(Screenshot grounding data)
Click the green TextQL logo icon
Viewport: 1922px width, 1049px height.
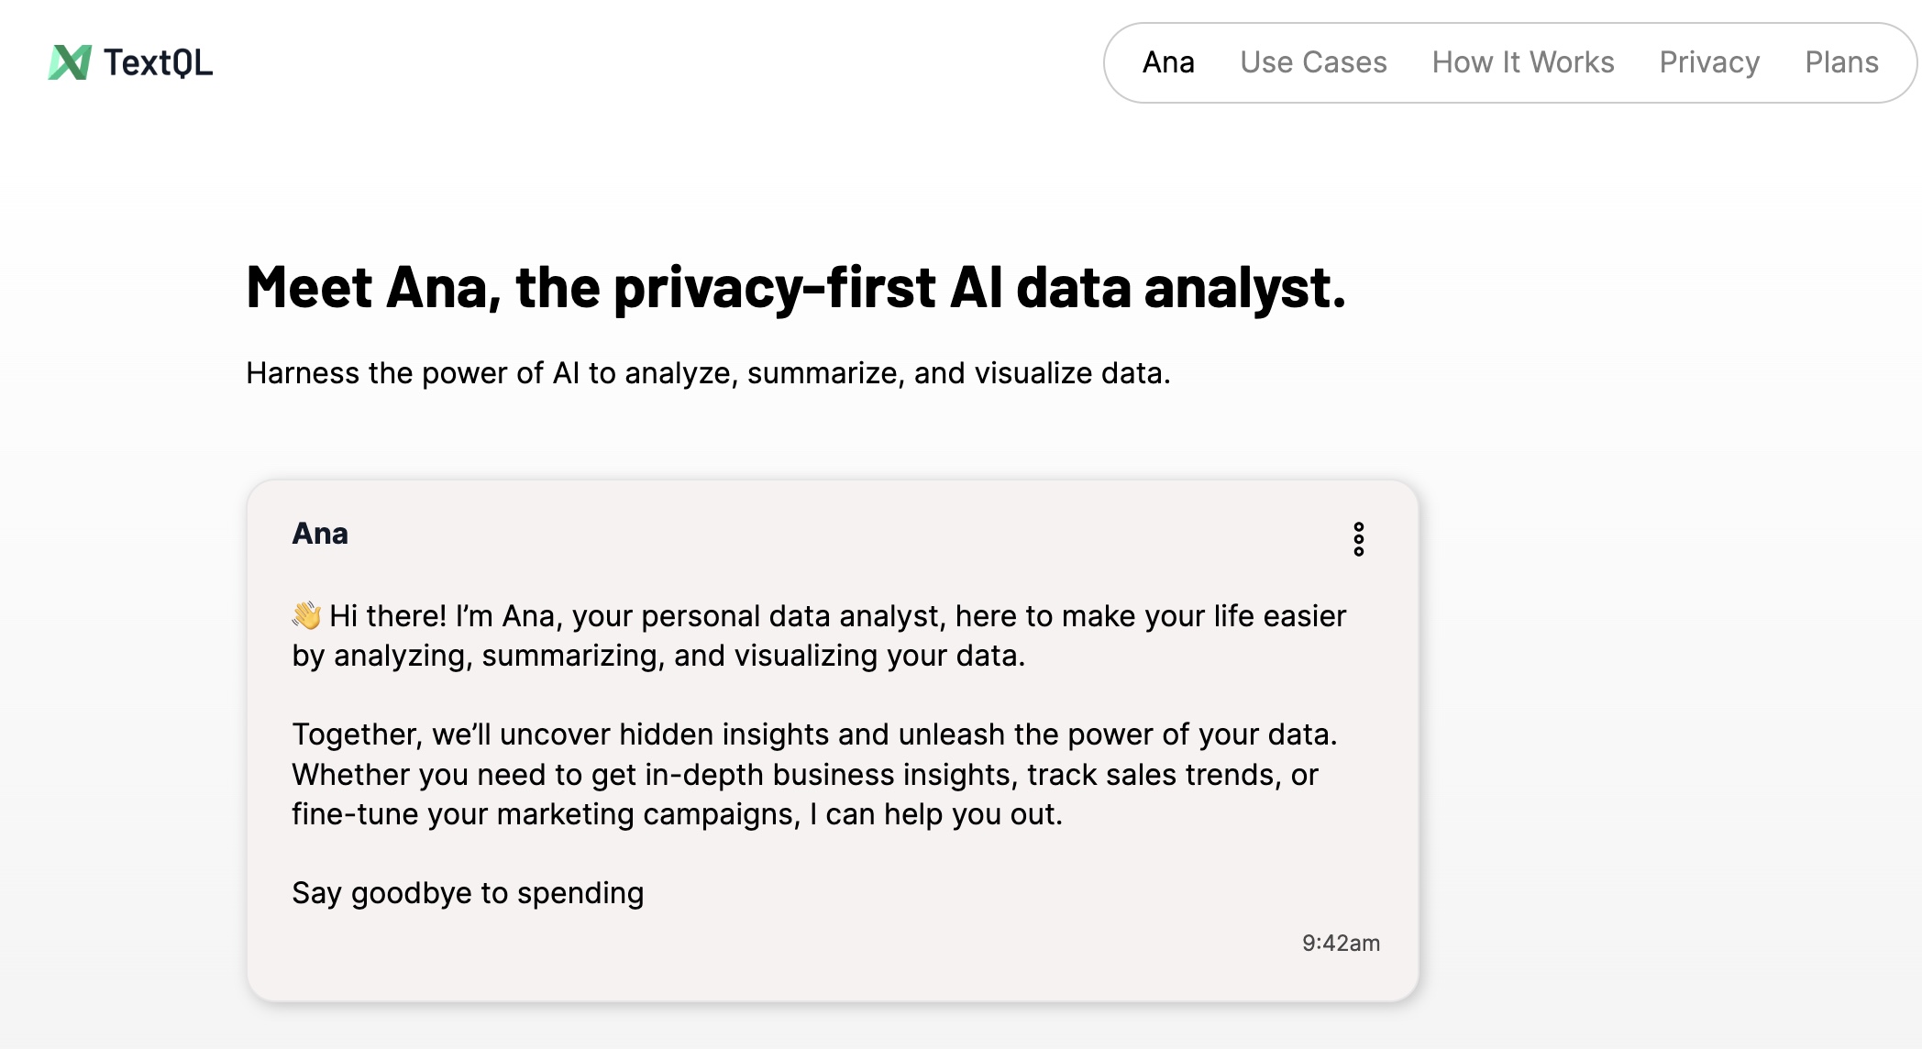pos(70,62)
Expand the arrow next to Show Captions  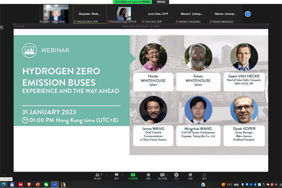[169, 173]
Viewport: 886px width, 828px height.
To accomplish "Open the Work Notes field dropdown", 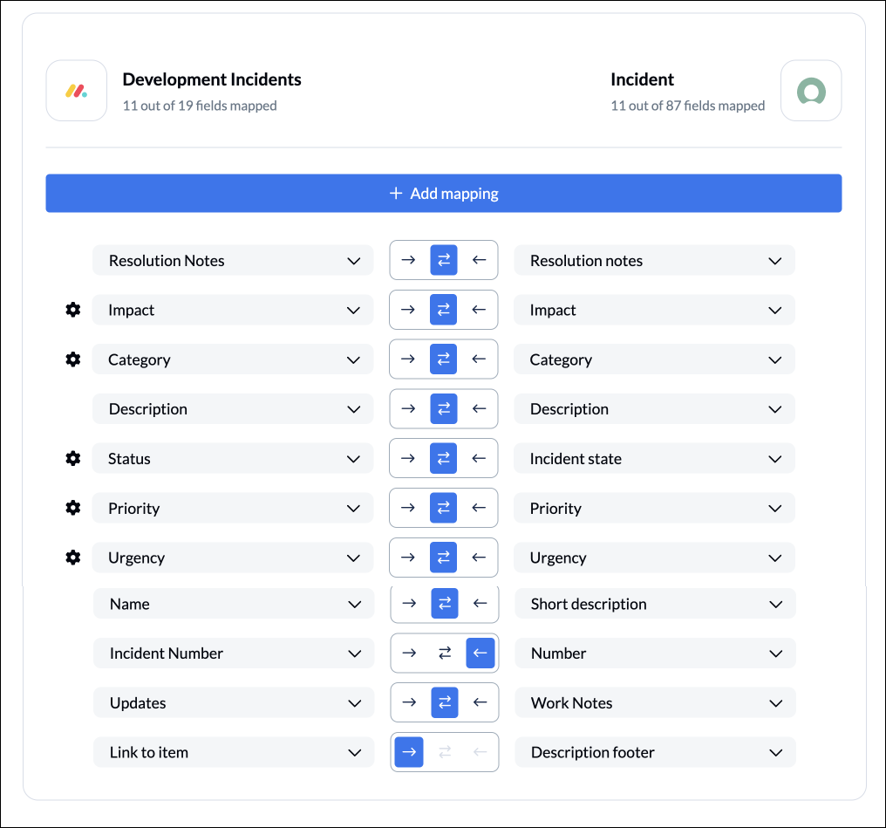I will (x=656, y=702).
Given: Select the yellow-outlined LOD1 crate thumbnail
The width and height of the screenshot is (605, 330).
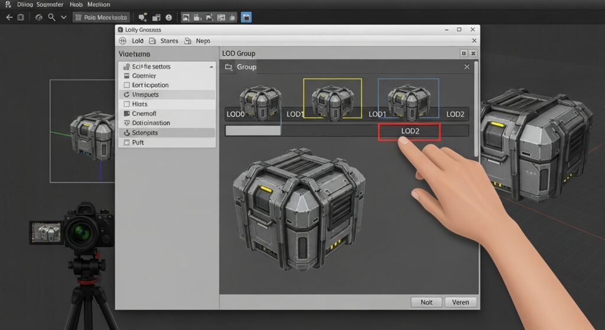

PROBLEM TO SOLVE
Extract word for word every line from the line that contains "Given: Select the" to the final line of the data, both included, and nothing else; skip the pictures.

ANSWER FOR THIS EXERCISE
Given: Select the yellow-outlined LOD1 crate thumbnail
The width and height of the screenshot is (605, 330).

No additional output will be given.